*** Excerpted data ***

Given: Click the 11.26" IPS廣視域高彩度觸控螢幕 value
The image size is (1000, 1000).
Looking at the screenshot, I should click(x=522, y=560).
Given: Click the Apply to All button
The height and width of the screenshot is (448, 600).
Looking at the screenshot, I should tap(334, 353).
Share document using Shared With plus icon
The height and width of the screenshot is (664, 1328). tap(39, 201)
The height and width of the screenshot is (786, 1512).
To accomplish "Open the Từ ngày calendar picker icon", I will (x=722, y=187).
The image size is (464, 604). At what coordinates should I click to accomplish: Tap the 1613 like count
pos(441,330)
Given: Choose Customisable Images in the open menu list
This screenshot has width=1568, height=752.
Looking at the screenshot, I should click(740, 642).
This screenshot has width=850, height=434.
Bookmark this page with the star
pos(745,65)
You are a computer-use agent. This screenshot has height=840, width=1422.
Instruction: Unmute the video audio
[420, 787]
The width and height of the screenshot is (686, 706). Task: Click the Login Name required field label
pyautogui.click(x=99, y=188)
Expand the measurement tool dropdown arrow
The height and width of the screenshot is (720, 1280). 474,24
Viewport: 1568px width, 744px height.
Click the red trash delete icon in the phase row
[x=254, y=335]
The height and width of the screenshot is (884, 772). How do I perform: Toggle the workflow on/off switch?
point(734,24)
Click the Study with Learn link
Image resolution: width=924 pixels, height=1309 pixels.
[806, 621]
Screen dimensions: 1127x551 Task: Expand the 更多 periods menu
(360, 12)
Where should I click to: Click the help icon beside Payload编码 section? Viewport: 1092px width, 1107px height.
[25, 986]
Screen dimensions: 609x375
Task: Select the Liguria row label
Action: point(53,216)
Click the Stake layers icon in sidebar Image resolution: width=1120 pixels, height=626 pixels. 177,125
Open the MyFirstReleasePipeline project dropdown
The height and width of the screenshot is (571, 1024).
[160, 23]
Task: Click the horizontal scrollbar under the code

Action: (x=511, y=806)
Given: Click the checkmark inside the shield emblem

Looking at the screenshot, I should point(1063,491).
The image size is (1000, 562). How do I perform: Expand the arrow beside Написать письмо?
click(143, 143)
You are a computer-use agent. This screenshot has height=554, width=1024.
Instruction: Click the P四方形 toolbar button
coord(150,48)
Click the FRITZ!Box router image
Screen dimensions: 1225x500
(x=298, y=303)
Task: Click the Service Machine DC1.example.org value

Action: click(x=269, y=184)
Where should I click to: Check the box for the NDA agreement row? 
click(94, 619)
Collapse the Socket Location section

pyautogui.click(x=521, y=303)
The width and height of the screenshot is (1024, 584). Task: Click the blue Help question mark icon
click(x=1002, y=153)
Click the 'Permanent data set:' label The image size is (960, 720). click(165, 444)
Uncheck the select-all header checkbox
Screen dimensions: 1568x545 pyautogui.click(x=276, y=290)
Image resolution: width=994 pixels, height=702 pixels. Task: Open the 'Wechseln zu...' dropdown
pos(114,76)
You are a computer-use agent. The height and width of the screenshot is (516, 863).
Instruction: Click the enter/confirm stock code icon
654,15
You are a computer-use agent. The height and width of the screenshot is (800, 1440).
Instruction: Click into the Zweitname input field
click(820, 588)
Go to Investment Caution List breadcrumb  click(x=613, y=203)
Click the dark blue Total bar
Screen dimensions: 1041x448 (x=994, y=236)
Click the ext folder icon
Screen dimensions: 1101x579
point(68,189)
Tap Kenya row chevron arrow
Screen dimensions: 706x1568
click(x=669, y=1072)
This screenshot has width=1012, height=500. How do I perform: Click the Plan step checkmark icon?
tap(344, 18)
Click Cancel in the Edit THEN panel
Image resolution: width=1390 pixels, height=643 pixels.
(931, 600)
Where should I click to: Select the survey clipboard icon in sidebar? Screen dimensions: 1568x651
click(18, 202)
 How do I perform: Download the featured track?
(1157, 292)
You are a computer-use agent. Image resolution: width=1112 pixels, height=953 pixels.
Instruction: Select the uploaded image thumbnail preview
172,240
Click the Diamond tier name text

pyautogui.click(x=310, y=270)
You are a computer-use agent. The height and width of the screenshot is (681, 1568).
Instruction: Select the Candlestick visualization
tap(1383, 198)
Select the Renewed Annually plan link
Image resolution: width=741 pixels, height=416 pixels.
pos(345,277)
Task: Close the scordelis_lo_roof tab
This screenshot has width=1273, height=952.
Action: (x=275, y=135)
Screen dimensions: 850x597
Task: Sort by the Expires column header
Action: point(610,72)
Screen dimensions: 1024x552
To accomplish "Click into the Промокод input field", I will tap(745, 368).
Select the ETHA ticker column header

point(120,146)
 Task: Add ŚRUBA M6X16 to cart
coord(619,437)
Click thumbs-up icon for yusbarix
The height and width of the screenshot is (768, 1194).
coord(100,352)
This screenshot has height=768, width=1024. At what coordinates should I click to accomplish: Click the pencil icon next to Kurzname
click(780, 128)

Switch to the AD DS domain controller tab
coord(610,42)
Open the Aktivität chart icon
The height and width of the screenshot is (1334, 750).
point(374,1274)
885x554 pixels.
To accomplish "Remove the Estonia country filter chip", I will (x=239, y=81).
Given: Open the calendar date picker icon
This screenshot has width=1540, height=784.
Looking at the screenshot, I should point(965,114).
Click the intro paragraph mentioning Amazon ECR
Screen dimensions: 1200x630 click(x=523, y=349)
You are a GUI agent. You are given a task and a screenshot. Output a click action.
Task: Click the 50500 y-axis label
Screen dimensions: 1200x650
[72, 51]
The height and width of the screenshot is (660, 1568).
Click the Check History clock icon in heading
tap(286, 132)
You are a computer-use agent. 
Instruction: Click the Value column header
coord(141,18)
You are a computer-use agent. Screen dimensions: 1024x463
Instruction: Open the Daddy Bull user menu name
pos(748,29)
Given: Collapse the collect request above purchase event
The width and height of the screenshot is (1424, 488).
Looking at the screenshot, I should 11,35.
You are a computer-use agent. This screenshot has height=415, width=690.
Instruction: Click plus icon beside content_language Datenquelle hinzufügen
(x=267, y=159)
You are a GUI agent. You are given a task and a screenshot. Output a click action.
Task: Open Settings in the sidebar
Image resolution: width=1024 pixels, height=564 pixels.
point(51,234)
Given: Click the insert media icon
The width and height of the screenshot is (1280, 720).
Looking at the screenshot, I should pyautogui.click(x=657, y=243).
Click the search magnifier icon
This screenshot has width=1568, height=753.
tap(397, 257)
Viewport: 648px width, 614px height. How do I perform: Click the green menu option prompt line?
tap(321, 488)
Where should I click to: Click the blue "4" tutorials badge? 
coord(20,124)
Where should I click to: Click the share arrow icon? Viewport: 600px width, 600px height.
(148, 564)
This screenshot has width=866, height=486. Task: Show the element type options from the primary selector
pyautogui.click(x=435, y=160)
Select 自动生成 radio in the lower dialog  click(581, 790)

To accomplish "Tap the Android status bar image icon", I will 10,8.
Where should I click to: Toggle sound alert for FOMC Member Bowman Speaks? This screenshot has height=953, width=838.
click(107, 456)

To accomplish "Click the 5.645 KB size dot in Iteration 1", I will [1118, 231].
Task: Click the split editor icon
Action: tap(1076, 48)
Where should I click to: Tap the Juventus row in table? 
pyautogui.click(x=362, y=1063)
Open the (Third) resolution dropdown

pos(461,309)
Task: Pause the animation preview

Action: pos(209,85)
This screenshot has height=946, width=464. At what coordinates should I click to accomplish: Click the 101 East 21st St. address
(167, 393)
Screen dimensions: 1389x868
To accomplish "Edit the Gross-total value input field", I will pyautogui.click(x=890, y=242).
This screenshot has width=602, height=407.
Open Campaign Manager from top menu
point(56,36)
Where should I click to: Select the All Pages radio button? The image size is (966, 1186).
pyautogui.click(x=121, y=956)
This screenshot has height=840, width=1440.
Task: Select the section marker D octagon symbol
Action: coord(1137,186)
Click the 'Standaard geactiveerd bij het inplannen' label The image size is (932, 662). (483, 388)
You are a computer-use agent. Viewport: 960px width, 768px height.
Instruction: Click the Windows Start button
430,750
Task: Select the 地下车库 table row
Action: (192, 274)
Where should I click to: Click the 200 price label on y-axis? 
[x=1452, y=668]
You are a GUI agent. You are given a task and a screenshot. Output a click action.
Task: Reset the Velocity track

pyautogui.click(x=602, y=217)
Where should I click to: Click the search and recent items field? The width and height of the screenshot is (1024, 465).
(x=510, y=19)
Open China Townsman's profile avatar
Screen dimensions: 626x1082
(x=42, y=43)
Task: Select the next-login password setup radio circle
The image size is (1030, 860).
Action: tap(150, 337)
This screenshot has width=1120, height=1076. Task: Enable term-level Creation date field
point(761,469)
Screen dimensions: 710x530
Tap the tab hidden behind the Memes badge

*** End of Excerpted data ***

# What you should do
Find "picker" in the preceding records. Copy each line that holds it.

# The completed task
To accomplish "Open the Từ ngày calendar picker icon", I will (x=722, y=187).
Given: Open the calendar date picker icon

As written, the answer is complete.